Mayor R.T. Rybak has repeatedly said the city needs the Vikings stadium deal to get control over the sales taxes that would fund the stadium, Target Center improvements and property tax relief. But a state lawmaker says the city already has control.

Rep. Diane Loeffler, a DFLer who represents Northeast Minneapolis in the Minnesota House, grew uneasy at Rybak's stadium forum Wednesday night as the mayor insisted that he has no control over those taxes. Loeffler says in 2009 she authored successful legislation giving the city exactly that power.

"That why I kept raising my hand and I knew he'd ignore me because he didn't want me in the front of the crowd to correct him," Loeffler said.

Giving the city control of the taxes that prop up the convention center -- the citywide sales tax, downtown liquor and restaurant taxes and a hotel tax -- is a key selling point in the mayor's stadium stump speech. "We've never had control of these sales tax dollars," Rybak said Wednesday night. "This would be the first time we have it."

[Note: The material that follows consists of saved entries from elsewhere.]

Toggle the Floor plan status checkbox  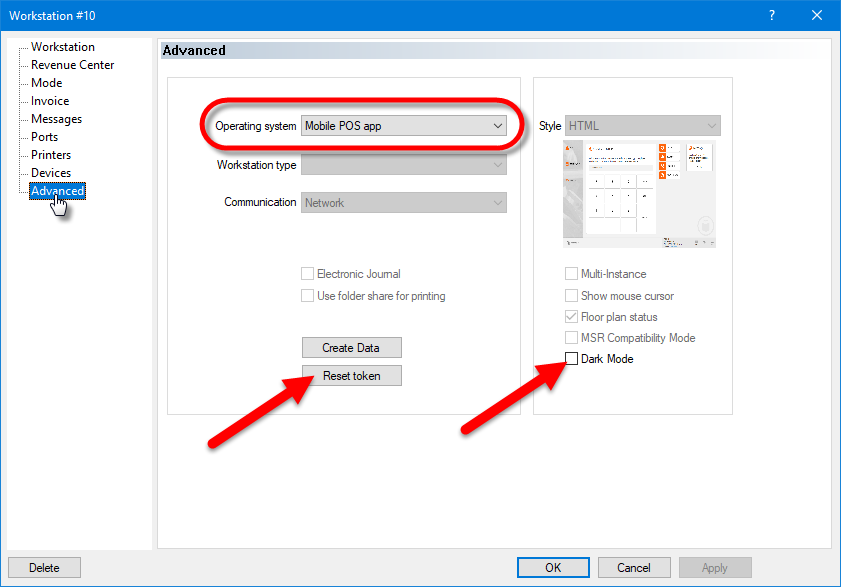pos(572,317)

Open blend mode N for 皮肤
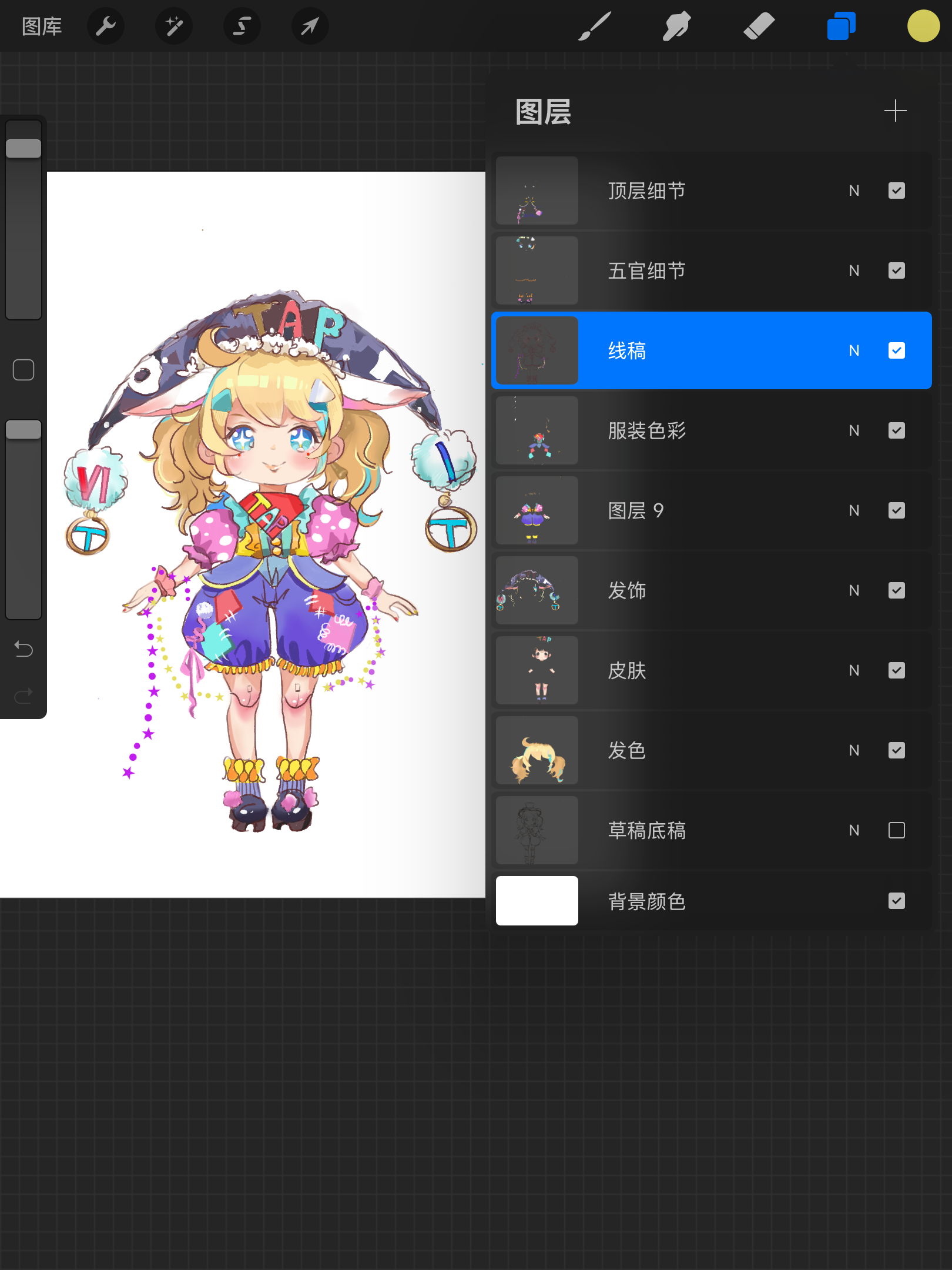point(854,670)
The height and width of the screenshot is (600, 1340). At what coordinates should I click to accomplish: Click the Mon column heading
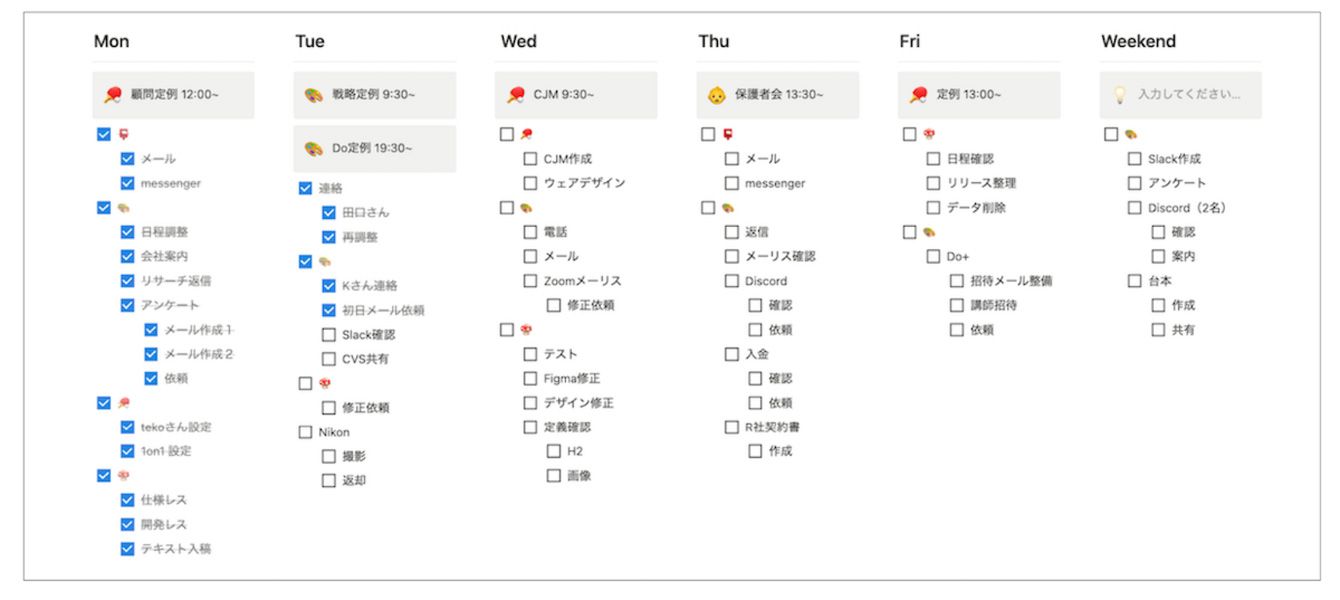click(111, 42)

The stadium bill would extend those taxes until 2045 and the city would use excess to fund repairs and debt service on the Target Center, which Rybak says will lower property taxes.

State law says the city has some control already, however. Loeffler's change stated that the city "may use the excess revenue in any year to fund capital projects to further residential, cultural, commercial, and economic development in both downtown Minneapolis and the Minneapolis neighborhoods."

When asked about this on Tuesday night, Rybak responded that "there's no excess." In other words, until the convention center's bonds are paid off and money is freed up, Loeffler's provision doesn't matter.

He added that the stadium bill includes a mechanism to front the city the money until the bonds are paid off until 2020, allowing them to start Target Center upgrades immediately.

Loeffler countered that there will be plenty of excess after 2020, and unlike Rybak, she's not convinced the state is going to take the taxes away when the bonds are paid.

"We haven't done that on any other city," Loeffler said.

She also challenged the mayor's argument that a charter requirement to hold a citywide vote isn't necessary because these are state-authorized taxes.

"All of the taxes, the local option taxes, are imposed only at the request of the city and by authorization of the city council and signoff by the mayor," Loeffler said. "So you can't say these are state-imposed taxes, because they were requested by the city as part of a package for various different things."